Similarly, the entrance to our garden via the therapy room involved climbing a couple of stairs. With our Sarah starting to get stiff, we decided they needed adaptations too. Luckily Chris is rather handy and with a few bits of wood we had around, we made Sarah's Stairs. Since initial installation we've added more half-steps. The tops of the steps are sanded or covered with rubber so they are not smooth and slippy. 

As you can see in the video, Sarah now has her own set of small steps to get up or down to the garden plus a ramp if she's feeling extra lazy. Then another step to get into the conservatory where a 'senior half-step' brings her indoors. Finally carpets into the living room means paws don't get caught. 

Apart from the car ramp (which she refused to use as a car ramp but now loves using the 50p plywood off cut that Chris made as a ramp this weekend), all these aids cost less than a tenner. Equally important to helping her get in and out of the garden safely, is the fact that as she climbs the small steps she's actually exercising. And she doesn't know it!! A good result for a tenner. 
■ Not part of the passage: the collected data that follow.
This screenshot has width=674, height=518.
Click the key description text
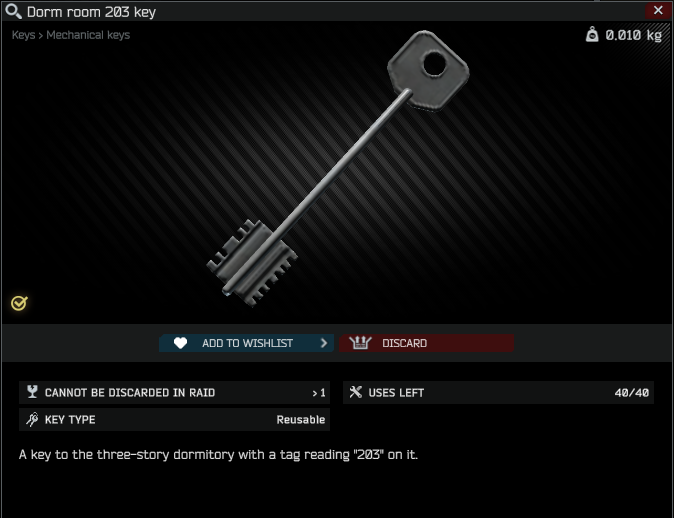point(218,454)
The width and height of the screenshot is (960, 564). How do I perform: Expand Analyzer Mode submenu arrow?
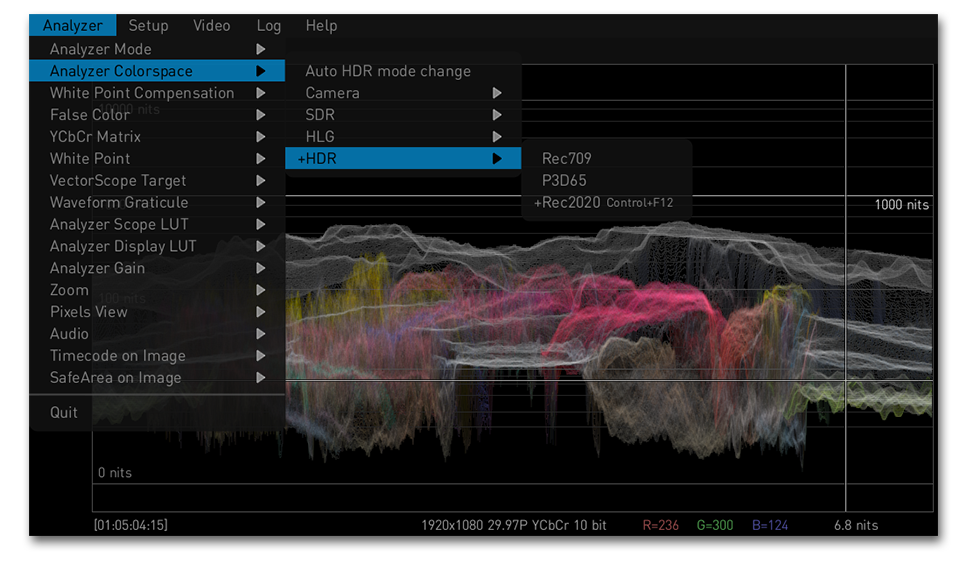pos(261,49)
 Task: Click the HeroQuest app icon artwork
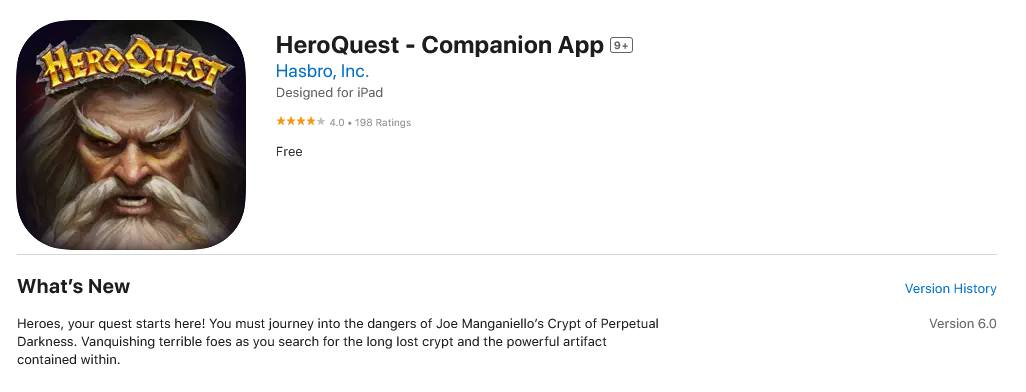131,135
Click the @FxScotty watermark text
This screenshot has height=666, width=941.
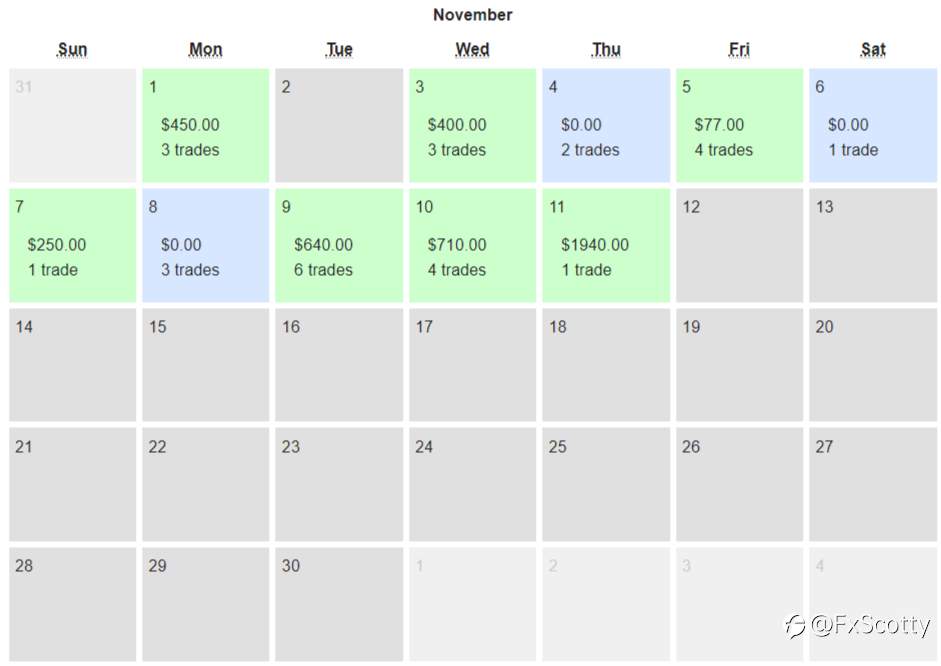pyautogui.click(x=870, y=625)
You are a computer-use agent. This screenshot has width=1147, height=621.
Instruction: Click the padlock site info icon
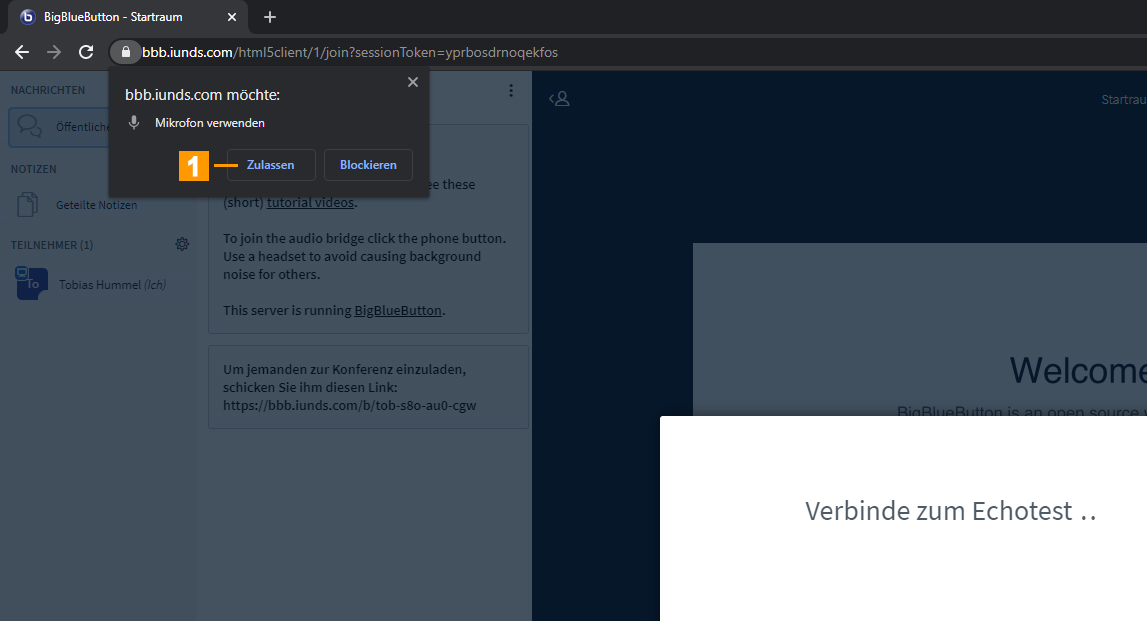click(125, 52)

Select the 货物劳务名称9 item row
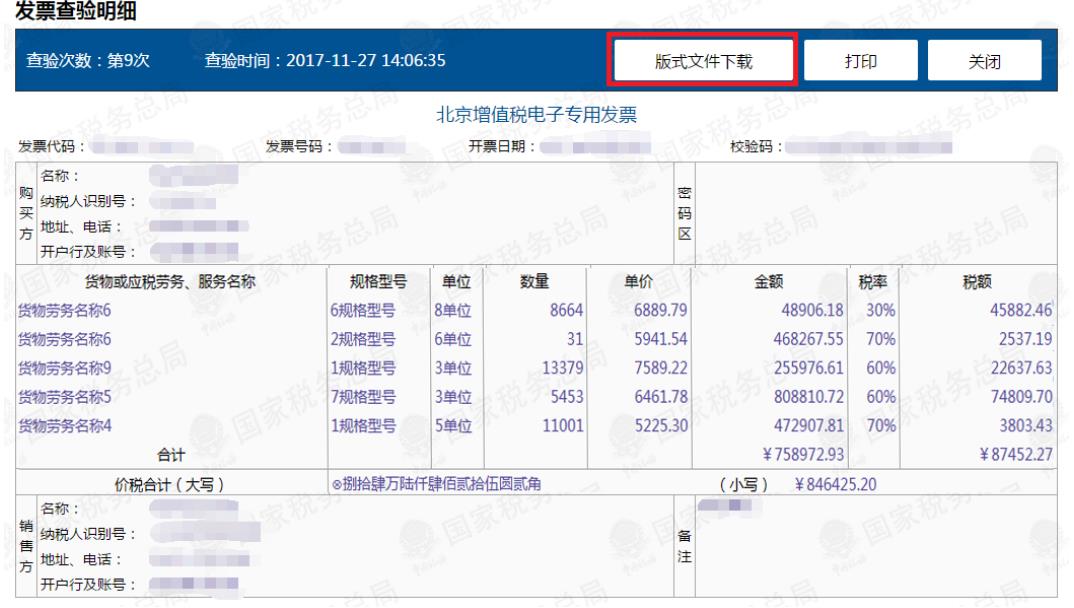point(65,368)
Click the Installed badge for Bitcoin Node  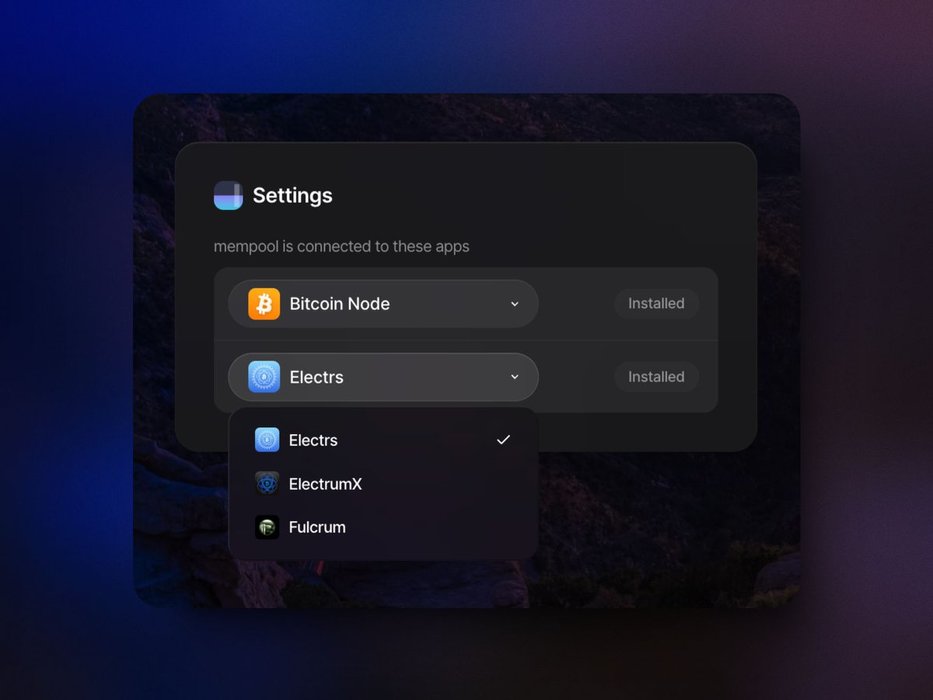click(x=656, y=304)
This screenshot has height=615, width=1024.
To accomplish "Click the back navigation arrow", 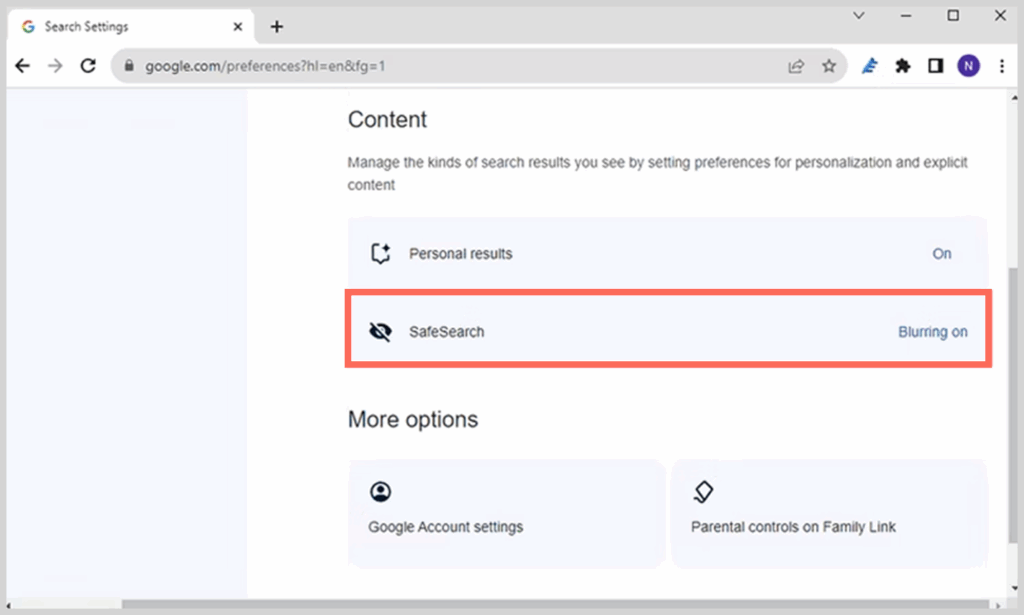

Saturday, 10 September 2016

Meet Hamish

I know….I’ve done it again. Hamish is a cat. How did this come about? Have I changed allegiances? No…just broadened my horizons. 

A Mum of one of the dogs I see, told me of her friend who has a cat that is suffering from arthritis and wondered whether I could do anything to help? OK…they are built similarly to dogs, why not give it a try? I’ve got 5 years of experience working with arthritic dogs helping them with massage and giving advice to Mums and Dads on any adaptations they can make to their house to make life easier for achy older dogs. Should be the same with cats shouldn’t it? 

It turns out that Hamish’s Mum is already a human massage therapist and aromatherapist so it would be simply be a case of finding the techniques that cats would appreciate and would be beneficial for arthritis and teaching her an appropriate routine. I did my usual research to check up on the anatomical differences between cats and dogs. Cats are not just small dogs but have a number of physiological differences largely around diet and internal organs. Interestingly, they are also better drinkers and anyone with a dog knows how useful that would be. Cats are also different socially preferring to be alone rather than in a pack. They can jump and climb whereas dogs tend to be earthbound (except when that squirrel goes up a tree). Apparently dog training is easier than cat training (yeah right!). Claws and teeth are different too but skeletally and muscularly they are pretty similar (see picture). 

I prepared a workbook for the training session going back to my AchyPaw Canine Massage workbook thinking which move would work for cats or be good for arthritis. I then replaced all reference of ‘dog’ with ‘cat’ (whoo hoo for Find and Replace), found some images and there we have it – a workbook for Massage for Felines. 

Some of the moves I thought would be beneficial were not Hamish’s favourites. He preferred the petrissage (kneading type moves) rather than effleurage (stroking moves) but with some adaptations we built a good routine. It was more a case of Hamish’s Mum learning to massage him with intent rather than simply petting him, using her existing skills for therapy on her own cat. 

It was fascinating to see him process the techniques in the same way as a dog with the same “Oooo…what is THAT? I LOVE that move” expression his face that dogs give when first therapeutically massaged rather than petted. 

Here we are then, second feline case. One with mobility issues and another for arthritis management. Horizons broadened, skill set increased, new workshop written.